# Preprocessing

- Rename biber field to biber_tagged
- Confirm it's present for every single row
- Compare against the original file and confirm everything is the same with the addition of new field(s)
- Add the new fields into the original file

Manually delete tagged_data folders once after sanity checking

## Setup

In [7]:
import json
import os
from tqdm import tqdm
import multiprocessing as mp
from itertools import islice

tagged_dataset_paths = {
    'amazon': '/shared/3/projects/hiatus/tagged_data/amazon/amazon.jsonl',
    'reddit': '/shared/3/projects/hiatus/tagged_data/reddit/reddit.jsonl',
    'book3corpus': '/shared/3/projects/hiatus/tagged_data/book3corpus/book3corpus.jsonl',
    'wiki': '/shared/3/projects/hiatus/tagged_data/wiki/wiki.jsonl',
    'wiki_discussions': '/shared/3/projects/hiatus/tagged_data/wiki_discussions/wiki_discussions.jsonl',
    'realnews': '/shared/3/projects/hiatus/tagged_data/realnews/realnews.jsonl',
    'gmane': '/shared/3/projects/hiatus/tagged_data/gmane/realnews.jsonl'
}

tagged_dataset_paths = {
    'wiki': '/shared/3/projects/hiatus/tagged_data/wiki/wiki.jsonl',
    'wiki_discussions': '/shared/3/projects/hiatus/tagged_data/wiki_discussions/wiki_discussions.jsonl',
}

def process_chunk(chunk):
    processed = []
    skipped = 0
    for orig_line, lisa_line in chunk:
        try:
            orig_data = json.loads(orig_line)
            lisa_data = json.loads(lisa_line)
        
            if not all(key in lisa_data for key in orig_data.keys()):
                raise KeyError(f"Missing original fields")
            
            if 'encodings' not in lisa_data:
                raise KeyError("'encodings' field is missing")
            
            lisa_data['biber_tagged'] = lisa_data.pop('encodings')
            
            processed.append(json.dumps(lisa_data))
        except (KeyError, json.JSONDecodeError):
            skipped += 1
        except Exception as e:
            print(f"Unexpected error processing line: {str(e)}")
            skipped += 1
    
    return processed, skipped

def process_dataset(dataset_name, dataset_path):
    lisa_path = os.path.join(os.path.dirname(dataset_path), 'lisa.jsonl')
    corpus_path = os.path.join(os.path.dirname(dataset_path), 'corpus.jsonl')
    
    chunk_size = 10000  
    
    with open(dataset_path, 'r') as orig_file, \
         open(lisa_path, 'r') as lisa_file, \
         open(corpus_path, 'w') as corpus_file:
        
        total_lines = sum(1 for _ in orig_file)
        orig_file.seek(0)  # Reset file pointer
        
        with mp.Pool(processes=10) as pool:
            chunks = iter(lambda: list(islice(zip(orig_file, lisa_file), chunk_size)), [])
            results = []
            
            for result in tqdm(pool.imap(process_chunk, chunks), total=total_lines//chunk_size, desc=f"Processing {dataset_name}"):
                results.append(result)
                processed_lines = sum(len(r[0]) for r in results)
                skipped_lines = sum(r[1] for r in results)
            
            for result in results:
                corpus_file.write('\n'.join(result[0]))
                corpus_file.write('\n')
    
    # Remove lisa.jsonl
    try:
        os.remove(lisa_path)
    except OSError as e:
        print(f"Error removing {lisa_path}: {str(e)}")
    
    print(f"Processed {dataset_name}")
    print(f"Lines processed: {processed_lines}")
    print(f"Lines skipped: {skipped_lines}")


In [8]:
for dataset_name, dataset_path in tagged_dataset_paths.items():
    process_dataset(dataset_name, dataset_path)

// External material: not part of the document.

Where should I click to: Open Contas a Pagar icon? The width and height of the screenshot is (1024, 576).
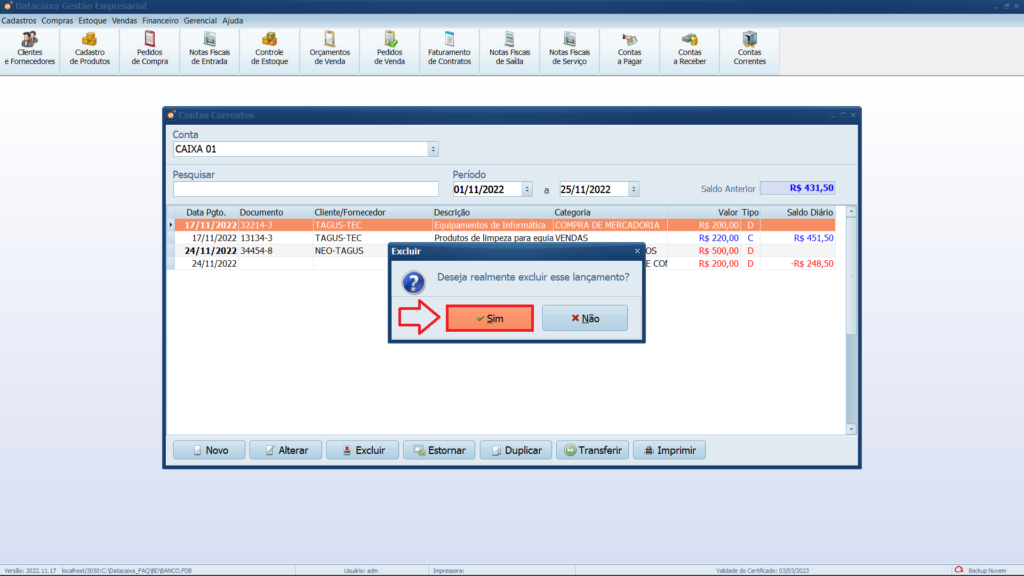coord(630,49)
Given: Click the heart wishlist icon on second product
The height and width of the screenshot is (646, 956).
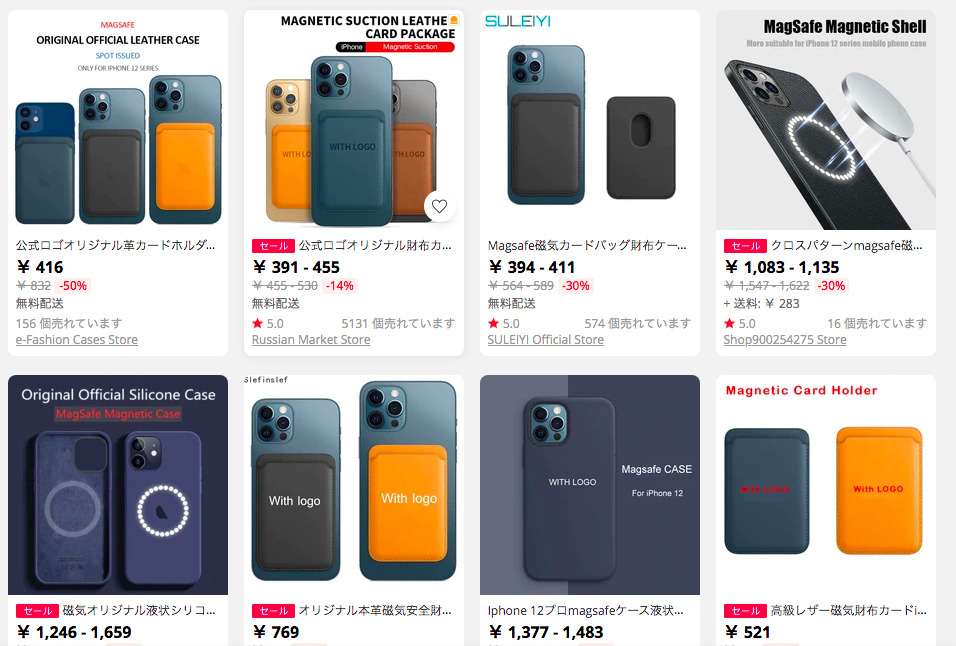Looking at the screenshot, I should pyautogui.click(x=440, y=207).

print("All datasets processed successfully.")

Processing wiki: 314it [16:20,  3.12s/it]                         


Processed wiki
Lines processed: 3134059
Lines skipped: 9


Processing wiki_discussions: 410it [19:54,  2.91s/it]                         


Processed wiki_discussions
Lines processed: 4093891
Lines skipped: 4
All datasets processed successfully.